= Vertical Offshore Reference Frames =

UK and Irish hydrographic vertical datum

Separation between MSL and LAT for the UK and Eire Vertical Offshore Reference Frame (VORF 2008)

Vertical Offshore Reference Frames (VORF) is a set of high resolution surface models, published and maintained by the UK Hydrographic Office, which together define a vertical datum for hydrographic surveying and charting in the United Kingdom and Ireland.

==Tidal surface models==
The following tidal and sea level surfaces are included:
- Chart Datum (CD)
- Lowest Astronomical Tide (LAT)
- Mean Sea Level (MSL)
- Mean Low Water Springs (MLWS)
- Mean High Water Springs (MHWS)
- Highest Astronomical Tide (HAT)
- Land datums including Ordnance Datums Newlyn, Belfast and Poolbeg

The surfaces are modelled with respect to the terrestrial reference frame used for satellite navigation (GNSS) positioning, ETRS89. Thus VORF directly permits the use of high precision GNSS in hydrographic survey, and also allows the capability of transforming vertical data between the different datums. The UK Maritime & Coastguard Agency requires the use of VORF for tidal reductions as part of its civil hydrography programme.

== Files ==
A main product of the VORF project was the gridded vertical correction files which deliver the capability to transfer heights and depths from one vertical reference system to another, "allowing the direct use of depth data from surveys which is referred to a WGS84 compatible datum rather than Chart Datum and thus enabling Hydrographic surveyors to survey without the need to measure tides".

This is accomplished via a set of files, each file containing a grid of height corrections to apply to GNSS-derived heights to translate them to one of several VORF models. There is higher resolution in estuaries and inlets, but for most of the areas covered, there is a single height correction for each roughly 900 by 500 metre rectangle. VORF correction files are purchased from the same source as Admiralty charts.

=== Format ===
The Admiralty provides VORF data in the form of ".vrf" files, each of which contains data representing the separation between a given pair of datums. The filename indicates the VORF model version, the south-west corner of the area covered, and the pair of datums it represents.

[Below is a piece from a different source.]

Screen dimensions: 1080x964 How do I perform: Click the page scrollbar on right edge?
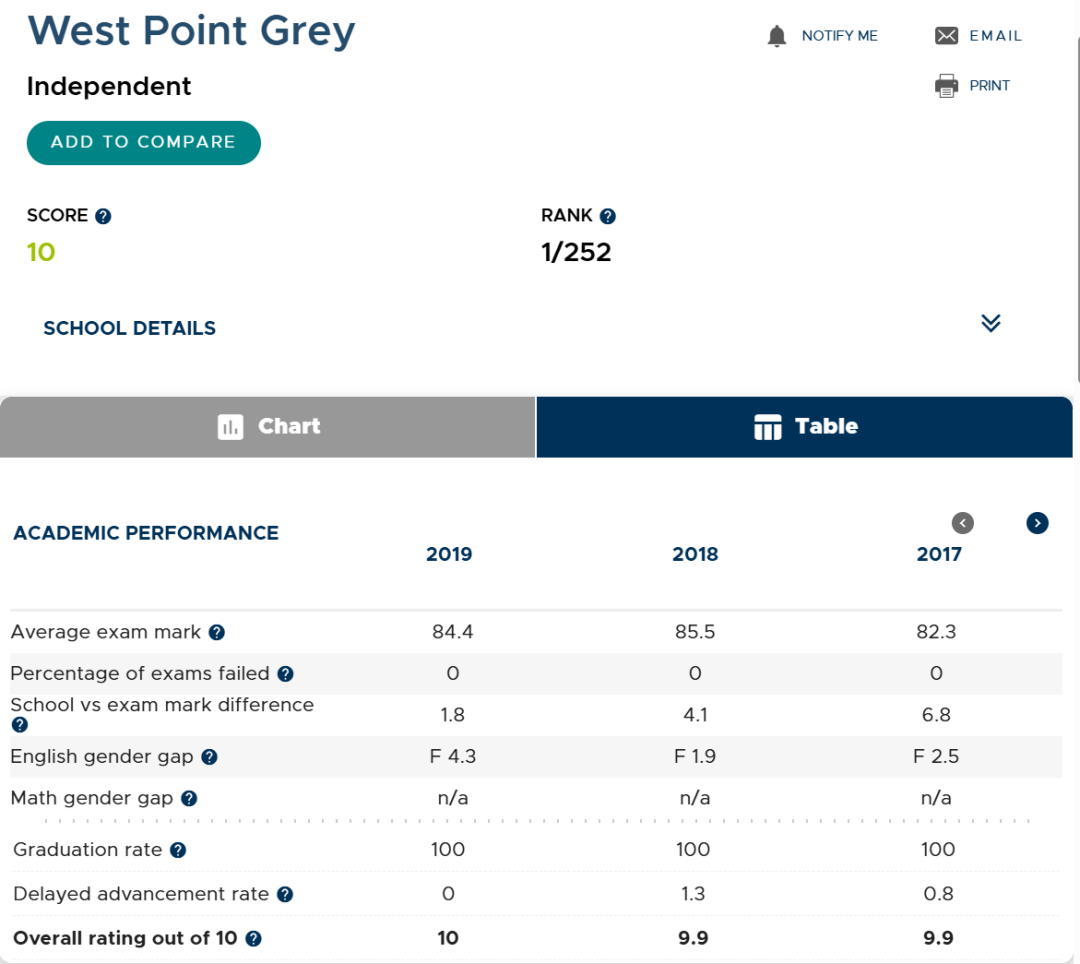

The files can be bought and downloaded from the Admiralty Marine Data Portal, and are in plain text (ASCII) format, so can be viewed in any standard text editor. They contain a list of positions forming a regular grid. At each position the separation between the datums is given, and the uncertainty in this value. Positions are in decimal degrees and separation and uncertainty are in metres.

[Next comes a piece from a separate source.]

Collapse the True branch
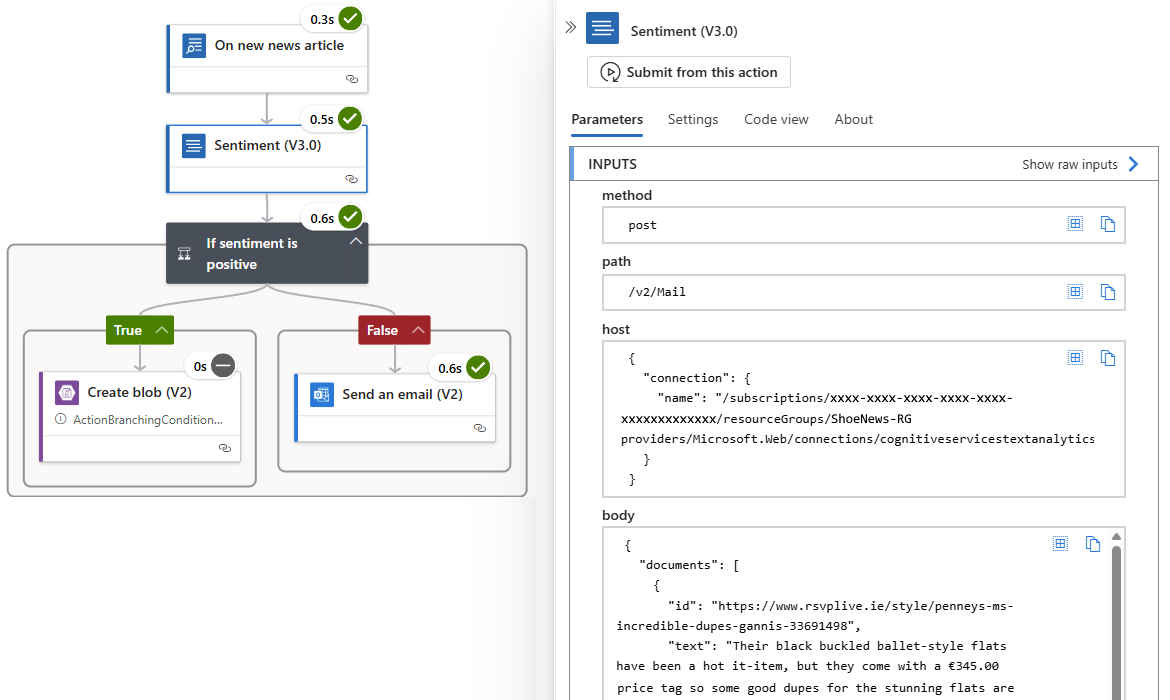 pos(162,329)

The grid resolution is 0.008° over the majority of the VORF area, which corresponds to boxes of approximately 900 x 500 metres. There is higher resolution (typically 0.002° to 0.0005°) around rivers and estuaries, and around Portland Bill. Where a file contains higher-resolution data, the high-resolution values are at the end of the file.

=== Pricing ===
The data are sold by the "block", with a VORF block covering an area of 0.088° latitude by 0.16° longitude. This makes each block about a 10 kilometre square (96 square kilometres), containing about 220 data points. The price (as at July 2021) starts at £216 per block, with discounts for quantity.

== Use ==
The VORF datum surfaces will generally be used by automated survey software, and for this purpose, it may be necessary to rearrange the data to create a suitable input file for the software in question. For example, software packages EIVA Navipac and Qinsy require specialised procedures.

== Development history ==
The VORF project ran from 2005 as a collaborative research project, sponsored by the UKHO, with a consortium comprising Proudman Oceanographic Laboratory, DTU, and led by University College London. It was delivered to the UKHO in 2008.
VORF was developed using satellite altimetry, tide gauge observations, geoid and tidal modelling, and GNSS observations. VORF meets its target inshore accuracy of 10 cm in most of the domain of applicability.